[Records to use]:
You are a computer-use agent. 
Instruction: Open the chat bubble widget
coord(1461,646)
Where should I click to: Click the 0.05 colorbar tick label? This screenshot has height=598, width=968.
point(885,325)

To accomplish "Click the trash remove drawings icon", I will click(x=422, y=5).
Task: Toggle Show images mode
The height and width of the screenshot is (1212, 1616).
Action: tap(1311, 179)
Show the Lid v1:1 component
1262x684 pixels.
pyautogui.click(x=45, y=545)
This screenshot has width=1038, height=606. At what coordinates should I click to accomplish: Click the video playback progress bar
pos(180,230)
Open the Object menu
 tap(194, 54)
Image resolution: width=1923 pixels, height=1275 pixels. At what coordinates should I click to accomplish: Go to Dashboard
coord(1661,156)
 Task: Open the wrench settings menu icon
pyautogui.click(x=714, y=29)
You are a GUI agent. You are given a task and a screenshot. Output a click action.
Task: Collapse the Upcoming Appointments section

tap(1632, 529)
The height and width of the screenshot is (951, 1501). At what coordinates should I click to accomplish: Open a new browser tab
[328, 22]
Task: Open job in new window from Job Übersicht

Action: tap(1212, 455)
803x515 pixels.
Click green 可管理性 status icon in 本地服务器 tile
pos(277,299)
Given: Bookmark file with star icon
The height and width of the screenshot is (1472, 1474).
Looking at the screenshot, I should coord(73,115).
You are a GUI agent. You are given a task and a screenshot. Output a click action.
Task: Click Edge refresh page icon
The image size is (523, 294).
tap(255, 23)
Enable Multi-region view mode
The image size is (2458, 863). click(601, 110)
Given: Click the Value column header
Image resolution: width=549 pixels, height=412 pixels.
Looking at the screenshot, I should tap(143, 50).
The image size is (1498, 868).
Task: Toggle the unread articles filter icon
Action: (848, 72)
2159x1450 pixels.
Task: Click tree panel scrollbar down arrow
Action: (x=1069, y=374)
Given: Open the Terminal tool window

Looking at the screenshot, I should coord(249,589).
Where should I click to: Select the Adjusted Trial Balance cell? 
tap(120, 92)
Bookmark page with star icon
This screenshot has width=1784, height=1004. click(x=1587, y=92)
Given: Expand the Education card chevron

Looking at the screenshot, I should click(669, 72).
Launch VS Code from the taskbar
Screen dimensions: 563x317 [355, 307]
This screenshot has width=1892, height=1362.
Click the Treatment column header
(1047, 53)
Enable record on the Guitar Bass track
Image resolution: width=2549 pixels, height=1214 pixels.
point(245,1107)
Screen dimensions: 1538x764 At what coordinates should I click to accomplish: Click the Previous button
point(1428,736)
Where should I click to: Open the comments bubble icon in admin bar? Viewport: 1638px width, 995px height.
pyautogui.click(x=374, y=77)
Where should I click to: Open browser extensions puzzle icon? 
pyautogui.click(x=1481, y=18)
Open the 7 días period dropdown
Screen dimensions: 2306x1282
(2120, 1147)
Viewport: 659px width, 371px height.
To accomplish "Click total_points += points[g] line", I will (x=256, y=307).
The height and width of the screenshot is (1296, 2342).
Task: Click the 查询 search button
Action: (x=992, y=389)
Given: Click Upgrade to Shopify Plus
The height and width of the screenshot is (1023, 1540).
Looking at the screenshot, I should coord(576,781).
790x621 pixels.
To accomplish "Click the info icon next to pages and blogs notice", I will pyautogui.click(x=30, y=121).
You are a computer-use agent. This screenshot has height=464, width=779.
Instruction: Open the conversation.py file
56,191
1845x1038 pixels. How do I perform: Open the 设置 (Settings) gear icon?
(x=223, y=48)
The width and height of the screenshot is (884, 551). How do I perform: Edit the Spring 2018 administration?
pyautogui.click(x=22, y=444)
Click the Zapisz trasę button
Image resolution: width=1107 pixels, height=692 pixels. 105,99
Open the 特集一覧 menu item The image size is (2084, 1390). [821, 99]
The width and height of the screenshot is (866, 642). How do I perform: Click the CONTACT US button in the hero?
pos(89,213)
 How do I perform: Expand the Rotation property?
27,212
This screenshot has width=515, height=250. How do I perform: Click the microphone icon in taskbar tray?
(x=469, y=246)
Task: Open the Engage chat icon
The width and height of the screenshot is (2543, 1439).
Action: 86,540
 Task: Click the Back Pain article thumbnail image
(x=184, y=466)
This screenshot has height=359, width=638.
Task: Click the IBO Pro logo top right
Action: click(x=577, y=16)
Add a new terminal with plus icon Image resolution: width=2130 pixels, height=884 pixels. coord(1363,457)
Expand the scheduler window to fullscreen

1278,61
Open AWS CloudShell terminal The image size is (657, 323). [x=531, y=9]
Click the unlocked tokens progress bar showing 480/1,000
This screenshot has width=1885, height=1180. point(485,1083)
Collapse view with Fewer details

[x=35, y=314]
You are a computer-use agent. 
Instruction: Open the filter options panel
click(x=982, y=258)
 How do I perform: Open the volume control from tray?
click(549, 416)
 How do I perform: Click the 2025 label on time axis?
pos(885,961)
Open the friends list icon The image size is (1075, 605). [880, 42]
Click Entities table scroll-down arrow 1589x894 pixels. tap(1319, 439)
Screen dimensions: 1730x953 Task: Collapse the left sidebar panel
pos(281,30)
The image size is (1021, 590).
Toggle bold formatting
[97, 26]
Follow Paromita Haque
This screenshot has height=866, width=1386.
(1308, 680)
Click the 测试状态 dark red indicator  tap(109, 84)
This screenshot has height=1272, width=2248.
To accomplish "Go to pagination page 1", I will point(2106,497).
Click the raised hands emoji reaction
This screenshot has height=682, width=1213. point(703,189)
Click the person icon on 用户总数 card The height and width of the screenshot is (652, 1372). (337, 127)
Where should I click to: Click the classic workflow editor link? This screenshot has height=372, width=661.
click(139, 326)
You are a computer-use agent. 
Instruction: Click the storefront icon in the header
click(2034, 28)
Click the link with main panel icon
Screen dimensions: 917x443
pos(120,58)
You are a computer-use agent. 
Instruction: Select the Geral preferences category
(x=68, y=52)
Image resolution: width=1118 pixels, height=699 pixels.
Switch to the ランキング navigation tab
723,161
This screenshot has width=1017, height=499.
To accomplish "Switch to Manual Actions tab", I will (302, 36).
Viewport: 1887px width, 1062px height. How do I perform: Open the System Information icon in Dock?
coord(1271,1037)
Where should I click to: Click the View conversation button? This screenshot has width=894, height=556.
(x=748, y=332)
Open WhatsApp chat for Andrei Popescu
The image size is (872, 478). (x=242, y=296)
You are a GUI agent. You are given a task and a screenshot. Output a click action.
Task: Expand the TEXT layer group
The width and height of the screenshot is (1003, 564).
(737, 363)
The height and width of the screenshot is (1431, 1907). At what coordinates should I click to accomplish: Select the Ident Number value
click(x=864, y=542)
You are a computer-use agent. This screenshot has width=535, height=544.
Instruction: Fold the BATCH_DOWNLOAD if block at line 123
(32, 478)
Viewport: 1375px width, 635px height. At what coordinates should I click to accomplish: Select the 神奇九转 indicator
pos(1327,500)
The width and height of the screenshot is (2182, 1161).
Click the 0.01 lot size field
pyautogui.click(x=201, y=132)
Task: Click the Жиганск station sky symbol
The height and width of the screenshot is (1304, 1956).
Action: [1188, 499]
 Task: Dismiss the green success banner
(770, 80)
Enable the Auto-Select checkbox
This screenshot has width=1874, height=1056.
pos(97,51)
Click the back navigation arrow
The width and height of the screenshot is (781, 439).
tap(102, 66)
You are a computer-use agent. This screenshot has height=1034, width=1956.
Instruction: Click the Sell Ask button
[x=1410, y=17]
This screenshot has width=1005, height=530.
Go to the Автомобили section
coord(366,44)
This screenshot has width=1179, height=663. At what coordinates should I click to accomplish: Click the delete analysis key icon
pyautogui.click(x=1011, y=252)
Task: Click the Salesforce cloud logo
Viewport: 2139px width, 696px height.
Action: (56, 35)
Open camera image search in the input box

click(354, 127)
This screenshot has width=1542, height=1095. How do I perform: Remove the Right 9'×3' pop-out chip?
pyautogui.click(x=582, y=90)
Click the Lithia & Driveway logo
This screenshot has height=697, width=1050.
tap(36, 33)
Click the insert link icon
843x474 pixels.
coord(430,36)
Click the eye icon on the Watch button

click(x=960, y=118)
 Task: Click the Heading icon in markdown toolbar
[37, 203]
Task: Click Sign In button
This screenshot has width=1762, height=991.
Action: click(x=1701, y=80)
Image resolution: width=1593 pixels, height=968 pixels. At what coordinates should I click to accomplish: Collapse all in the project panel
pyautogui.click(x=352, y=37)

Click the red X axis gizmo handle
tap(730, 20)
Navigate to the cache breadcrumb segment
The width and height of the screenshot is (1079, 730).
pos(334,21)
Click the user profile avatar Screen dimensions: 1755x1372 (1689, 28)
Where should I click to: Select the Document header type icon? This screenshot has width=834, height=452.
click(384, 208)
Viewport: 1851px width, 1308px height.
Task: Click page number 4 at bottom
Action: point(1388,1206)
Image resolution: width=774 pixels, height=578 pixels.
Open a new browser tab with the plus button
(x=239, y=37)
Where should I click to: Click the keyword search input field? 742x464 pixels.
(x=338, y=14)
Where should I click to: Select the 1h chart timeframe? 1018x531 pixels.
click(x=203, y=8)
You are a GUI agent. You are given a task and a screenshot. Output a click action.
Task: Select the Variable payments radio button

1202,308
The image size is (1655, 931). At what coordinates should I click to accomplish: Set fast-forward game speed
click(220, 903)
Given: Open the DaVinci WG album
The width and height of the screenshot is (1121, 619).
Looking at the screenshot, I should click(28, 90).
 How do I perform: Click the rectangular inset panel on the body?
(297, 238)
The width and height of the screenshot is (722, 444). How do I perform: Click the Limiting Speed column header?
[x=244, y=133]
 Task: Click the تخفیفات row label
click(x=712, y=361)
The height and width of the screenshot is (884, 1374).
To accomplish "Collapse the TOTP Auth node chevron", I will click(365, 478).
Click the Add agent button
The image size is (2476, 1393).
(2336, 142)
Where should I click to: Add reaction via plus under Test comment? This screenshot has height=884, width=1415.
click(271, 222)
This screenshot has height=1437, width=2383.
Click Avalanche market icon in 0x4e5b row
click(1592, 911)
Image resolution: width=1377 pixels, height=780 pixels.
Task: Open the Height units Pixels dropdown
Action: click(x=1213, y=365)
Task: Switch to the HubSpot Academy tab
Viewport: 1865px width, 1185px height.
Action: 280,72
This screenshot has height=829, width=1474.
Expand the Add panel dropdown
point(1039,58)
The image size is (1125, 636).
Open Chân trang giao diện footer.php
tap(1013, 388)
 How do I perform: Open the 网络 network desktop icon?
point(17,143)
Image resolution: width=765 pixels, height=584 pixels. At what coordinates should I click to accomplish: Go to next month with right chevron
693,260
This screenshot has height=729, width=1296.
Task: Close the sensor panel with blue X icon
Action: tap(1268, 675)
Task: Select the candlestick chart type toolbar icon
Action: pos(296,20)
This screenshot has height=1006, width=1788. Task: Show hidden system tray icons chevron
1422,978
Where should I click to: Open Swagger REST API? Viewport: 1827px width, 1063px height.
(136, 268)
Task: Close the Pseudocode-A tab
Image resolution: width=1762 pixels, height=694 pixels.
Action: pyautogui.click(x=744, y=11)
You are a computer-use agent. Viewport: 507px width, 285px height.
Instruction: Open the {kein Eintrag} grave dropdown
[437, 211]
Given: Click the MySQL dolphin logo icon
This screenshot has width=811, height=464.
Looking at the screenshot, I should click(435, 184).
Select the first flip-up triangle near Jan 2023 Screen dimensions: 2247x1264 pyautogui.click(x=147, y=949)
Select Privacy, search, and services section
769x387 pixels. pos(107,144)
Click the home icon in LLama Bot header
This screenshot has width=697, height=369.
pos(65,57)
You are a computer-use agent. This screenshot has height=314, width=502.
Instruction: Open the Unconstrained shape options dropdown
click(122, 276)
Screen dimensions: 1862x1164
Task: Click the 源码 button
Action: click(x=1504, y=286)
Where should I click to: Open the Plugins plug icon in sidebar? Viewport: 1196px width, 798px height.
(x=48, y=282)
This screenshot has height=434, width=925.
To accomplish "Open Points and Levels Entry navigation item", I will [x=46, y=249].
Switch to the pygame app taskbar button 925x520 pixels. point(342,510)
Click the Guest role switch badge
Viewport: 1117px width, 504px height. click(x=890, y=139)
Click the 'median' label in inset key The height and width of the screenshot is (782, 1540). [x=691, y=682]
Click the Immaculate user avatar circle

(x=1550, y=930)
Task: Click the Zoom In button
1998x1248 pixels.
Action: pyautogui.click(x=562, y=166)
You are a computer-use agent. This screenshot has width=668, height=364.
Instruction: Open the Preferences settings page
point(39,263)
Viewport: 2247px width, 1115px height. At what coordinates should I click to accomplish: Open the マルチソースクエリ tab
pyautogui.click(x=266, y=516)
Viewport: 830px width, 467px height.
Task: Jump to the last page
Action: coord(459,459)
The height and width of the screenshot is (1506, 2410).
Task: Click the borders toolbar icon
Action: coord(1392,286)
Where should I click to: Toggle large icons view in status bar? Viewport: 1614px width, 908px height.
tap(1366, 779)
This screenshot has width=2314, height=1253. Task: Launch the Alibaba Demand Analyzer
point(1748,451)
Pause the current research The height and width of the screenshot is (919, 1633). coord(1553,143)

[Your objective]: Copy out every line from the material above where the string "computer" turns up.

[Written response]:
You are a computer-use agent. 
You are a computer-use agent. This screenshot has height=464, width=779.
You are a computer-use agent. 
You are a computer-use agent. 
You are a computer-use agent. 
You are a computer-use agent. This screenshot has width=535, height=544.
You are a computer-use agent. This screenshot has height=1034, width=1956.
You are a computer-use agent. Viewport: 507px width, 285px height.
You are a computer-use agent. This screenshot has height=314, width=502.
You are a computer-use agent. This screenshot has width=668, height=364.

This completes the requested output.